Sotera Wireless has had to move every year to year and a half, because the company is in a growth stage.

“For you commercial real estate professionals, I recommend taking a little risk on the small businesses that will grow later with the market recovery,” Watlington said. "Spend a little now on general tenant improvements and maintenance to make the small business client loyal, so when growth returns you’ll win.”

Jim Waring, president and CEO of CleanTech San Diego, added that San Diego real estate professionals should think about the local market as the entire region — including Imperial County and Baja — to best assist emerging growth industries.

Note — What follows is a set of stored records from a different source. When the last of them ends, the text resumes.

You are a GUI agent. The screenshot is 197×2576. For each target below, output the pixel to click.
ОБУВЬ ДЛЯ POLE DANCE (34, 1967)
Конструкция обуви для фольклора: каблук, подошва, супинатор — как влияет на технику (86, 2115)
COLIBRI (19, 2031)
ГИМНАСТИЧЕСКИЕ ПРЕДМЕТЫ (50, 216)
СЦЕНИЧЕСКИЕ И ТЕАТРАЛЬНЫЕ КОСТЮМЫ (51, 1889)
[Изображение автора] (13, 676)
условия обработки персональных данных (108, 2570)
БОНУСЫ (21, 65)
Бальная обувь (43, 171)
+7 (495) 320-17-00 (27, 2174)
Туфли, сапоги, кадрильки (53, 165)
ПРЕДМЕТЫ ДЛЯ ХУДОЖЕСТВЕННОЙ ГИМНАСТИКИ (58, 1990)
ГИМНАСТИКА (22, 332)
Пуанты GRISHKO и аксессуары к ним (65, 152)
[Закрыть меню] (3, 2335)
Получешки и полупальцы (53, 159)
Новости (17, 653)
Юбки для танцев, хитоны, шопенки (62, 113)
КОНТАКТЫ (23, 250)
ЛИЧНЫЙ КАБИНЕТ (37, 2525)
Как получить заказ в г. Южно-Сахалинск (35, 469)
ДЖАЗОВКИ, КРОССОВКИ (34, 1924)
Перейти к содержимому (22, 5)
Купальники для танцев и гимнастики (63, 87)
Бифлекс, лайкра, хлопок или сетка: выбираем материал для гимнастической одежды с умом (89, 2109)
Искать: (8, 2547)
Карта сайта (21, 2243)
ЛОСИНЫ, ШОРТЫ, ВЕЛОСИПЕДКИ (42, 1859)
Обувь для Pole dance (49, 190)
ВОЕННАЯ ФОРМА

“Someone on your team should be familiar with the entire region because a company could be doing manufacturing in Baja and R&D and marketing in San Diego,” he said.

Waring also encouraged developers, building owners and building managers to go green. “Running a building efficiently is clean technology,” he said.

Waring added that San Diego is now involved in Commercial PACE, a program that allows property owners to finance energy efficiency and renewable energy projects as a property tax assessment.

Jim Zortman, senior vice president of Northrup Grumman Aerospace Systems (NYSE: NOC), said that commercial space with sustainable and operational efficiencies appeal to the defense industry as well, and that this is an innovative approach that could distinguish San Diego from other markets competing for the same emerging growth industries.

“Make buildings sustainable and efficient, ahead of other markets,” he said. “There’s an opportunity for that.”

NAIOP San Diego president Brigham Black later summarized the importance of the panel discussion.

“Many people do not realize how inextricably linked the commercial real estate industry is to our regional emerging growth industries,” Black said.

“It is more important than ever that commercial building owners take a collaborative approach to our business, to design and maintain structures that attract and retain companies with emerging technologies.”


Whitelaw is a senior consultant with TW2 Marketing, Inc.